Monday, April 6, 2015 at 8:24 PM
Hi everyone
I have a question. This has nothing to do with fair trade clothing, but rather with fair trade food and organic/eco-friendly food. I’ve been thinking for a while now about signing up for one of those vegetable box subscriptions. They’re offered in a lot of places these days. You can choose what you want—just fruit, just vegetables, or a mix. And you can also order potatoes and other items separately. You can have it delivered once a week, every two weeks, or once a month.
I’ve just been thinking for a while now about whether this is something for me or not. It would be convenient, even though it’s naturally more expensive than non-organic food—but that makes sense, of course. And since we have this thread here, it crossed my mind again. Unfortunately, I don’t have an organic grocery store right around the corner where I could just pop in without having to sign up for a vegetable box subscription. At the supermarket or discount store here, they don’t always have organic items consistently in stock, so you just have to take whatever’s available. Organic quality is especially important to me when it comes to potatoes and apples. And bananas, too—"regular" bananas don’t taste like anything, and neither do regular tomatoes, for that matter. If anyone wants to share their thoughts on this—about vegetable boxes and that sort of thing—I’d really appreciate it.

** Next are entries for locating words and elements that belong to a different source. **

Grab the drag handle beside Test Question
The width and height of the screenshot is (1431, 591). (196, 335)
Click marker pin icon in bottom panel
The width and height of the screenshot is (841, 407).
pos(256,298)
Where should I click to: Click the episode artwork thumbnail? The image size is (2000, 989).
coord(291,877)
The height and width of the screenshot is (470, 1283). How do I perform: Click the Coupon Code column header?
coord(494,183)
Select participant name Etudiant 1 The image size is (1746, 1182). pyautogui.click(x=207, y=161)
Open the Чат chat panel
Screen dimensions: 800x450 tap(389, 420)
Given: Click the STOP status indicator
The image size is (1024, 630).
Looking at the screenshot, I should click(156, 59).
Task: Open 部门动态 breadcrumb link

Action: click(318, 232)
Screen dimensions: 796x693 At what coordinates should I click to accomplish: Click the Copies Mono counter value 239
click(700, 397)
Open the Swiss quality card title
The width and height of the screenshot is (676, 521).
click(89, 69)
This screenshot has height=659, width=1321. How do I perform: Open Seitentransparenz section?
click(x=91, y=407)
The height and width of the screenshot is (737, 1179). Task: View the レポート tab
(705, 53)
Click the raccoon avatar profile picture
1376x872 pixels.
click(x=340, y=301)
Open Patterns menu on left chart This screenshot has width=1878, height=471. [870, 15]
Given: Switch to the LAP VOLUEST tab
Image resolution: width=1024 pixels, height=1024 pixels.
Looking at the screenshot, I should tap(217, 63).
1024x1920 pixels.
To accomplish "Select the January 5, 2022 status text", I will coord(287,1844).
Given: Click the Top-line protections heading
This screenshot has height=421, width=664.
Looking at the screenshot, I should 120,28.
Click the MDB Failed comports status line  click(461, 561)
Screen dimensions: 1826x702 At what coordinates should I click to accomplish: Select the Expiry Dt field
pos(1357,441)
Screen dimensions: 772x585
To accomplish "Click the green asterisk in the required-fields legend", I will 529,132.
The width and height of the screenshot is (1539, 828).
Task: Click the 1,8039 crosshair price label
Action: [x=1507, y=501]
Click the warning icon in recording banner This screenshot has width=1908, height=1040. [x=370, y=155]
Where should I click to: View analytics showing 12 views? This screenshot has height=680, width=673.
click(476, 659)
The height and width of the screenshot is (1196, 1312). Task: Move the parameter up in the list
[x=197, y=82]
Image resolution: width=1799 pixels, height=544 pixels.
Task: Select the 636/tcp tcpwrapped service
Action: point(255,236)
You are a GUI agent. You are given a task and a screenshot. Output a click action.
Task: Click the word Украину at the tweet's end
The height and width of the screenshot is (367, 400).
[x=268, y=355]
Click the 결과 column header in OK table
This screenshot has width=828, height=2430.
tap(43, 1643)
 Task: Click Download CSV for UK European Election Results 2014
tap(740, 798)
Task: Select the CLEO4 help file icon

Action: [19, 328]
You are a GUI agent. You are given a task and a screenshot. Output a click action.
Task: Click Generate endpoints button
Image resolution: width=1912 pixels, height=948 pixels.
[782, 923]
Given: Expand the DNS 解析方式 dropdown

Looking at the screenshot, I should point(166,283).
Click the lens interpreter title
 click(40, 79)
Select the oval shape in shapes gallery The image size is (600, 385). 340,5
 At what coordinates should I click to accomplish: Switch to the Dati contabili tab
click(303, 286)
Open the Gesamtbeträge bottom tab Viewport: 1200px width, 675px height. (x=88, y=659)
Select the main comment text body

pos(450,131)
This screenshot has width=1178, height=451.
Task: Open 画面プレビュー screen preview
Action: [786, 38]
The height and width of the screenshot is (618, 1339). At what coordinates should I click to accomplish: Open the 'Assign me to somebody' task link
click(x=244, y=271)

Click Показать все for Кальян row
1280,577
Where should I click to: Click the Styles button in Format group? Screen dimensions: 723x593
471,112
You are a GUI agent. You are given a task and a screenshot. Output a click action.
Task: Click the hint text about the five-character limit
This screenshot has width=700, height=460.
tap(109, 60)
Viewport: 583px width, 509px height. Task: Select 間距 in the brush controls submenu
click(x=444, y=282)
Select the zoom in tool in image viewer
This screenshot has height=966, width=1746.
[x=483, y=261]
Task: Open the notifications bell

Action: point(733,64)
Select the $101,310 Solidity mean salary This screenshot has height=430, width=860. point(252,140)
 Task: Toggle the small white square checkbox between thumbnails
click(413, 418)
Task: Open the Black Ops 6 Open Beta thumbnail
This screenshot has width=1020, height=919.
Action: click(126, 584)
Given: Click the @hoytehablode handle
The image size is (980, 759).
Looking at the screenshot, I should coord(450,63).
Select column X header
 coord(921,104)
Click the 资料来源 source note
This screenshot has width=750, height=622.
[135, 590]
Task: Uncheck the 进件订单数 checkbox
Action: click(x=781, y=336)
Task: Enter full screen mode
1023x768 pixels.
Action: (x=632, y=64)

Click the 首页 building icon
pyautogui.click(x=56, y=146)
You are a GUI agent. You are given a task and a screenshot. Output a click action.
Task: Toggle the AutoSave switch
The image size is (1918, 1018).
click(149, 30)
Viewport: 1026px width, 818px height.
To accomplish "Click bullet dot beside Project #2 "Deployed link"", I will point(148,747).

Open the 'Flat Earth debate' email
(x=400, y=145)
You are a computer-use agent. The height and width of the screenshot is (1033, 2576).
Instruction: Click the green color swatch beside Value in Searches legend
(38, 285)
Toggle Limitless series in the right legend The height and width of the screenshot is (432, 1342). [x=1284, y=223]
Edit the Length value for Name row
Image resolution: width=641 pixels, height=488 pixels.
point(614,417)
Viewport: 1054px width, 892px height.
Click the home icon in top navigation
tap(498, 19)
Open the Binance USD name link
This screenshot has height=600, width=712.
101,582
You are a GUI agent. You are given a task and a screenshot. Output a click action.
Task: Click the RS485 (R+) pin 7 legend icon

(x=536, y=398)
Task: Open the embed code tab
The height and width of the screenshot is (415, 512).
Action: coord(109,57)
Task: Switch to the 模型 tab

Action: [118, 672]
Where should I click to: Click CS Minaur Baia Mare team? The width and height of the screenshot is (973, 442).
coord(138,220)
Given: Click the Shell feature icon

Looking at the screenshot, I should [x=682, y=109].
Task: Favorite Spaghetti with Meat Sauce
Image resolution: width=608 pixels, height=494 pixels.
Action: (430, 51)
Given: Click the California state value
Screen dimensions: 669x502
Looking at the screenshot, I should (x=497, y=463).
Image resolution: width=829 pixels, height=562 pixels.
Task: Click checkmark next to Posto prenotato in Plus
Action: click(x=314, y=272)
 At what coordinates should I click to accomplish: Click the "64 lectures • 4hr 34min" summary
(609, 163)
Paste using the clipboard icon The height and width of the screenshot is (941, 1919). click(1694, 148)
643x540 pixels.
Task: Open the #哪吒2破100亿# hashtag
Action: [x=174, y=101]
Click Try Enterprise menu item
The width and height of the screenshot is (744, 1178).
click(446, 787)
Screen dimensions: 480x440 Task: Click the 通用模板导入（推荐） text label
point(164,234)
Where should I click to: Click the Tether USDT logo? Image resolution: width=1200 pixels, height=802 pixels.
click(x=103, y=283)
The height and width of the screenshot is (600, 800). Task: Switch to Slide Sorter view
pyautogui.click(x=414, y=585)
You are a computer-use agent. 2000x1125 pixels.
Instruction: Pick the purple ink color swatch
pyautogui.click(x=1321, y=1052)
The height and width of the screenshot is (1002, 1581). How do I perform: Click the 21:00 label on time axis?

Back to the topic of this thread:
I don’t think teenagers are really the target audience for fair trade. At that age, you’re not really aware of that kind of thing. Hopefully, that will come with time. I mean, at that age, you’re first figuring out what style of clothing suits you, what you like, what’s trendy, and what you wear to fit in—or not—with a certain group.
Although, I just realized that I’ve automatically separated fair trade from trendy stuff. But I think that’s outdated by now. If even the big fashion chains are switching to fair trade, then there are definitely trendy items in there too. I guess I fell for my own prejudice—fair trade = eco-friendly = boring—but I think that’s not really the case anymore, is it?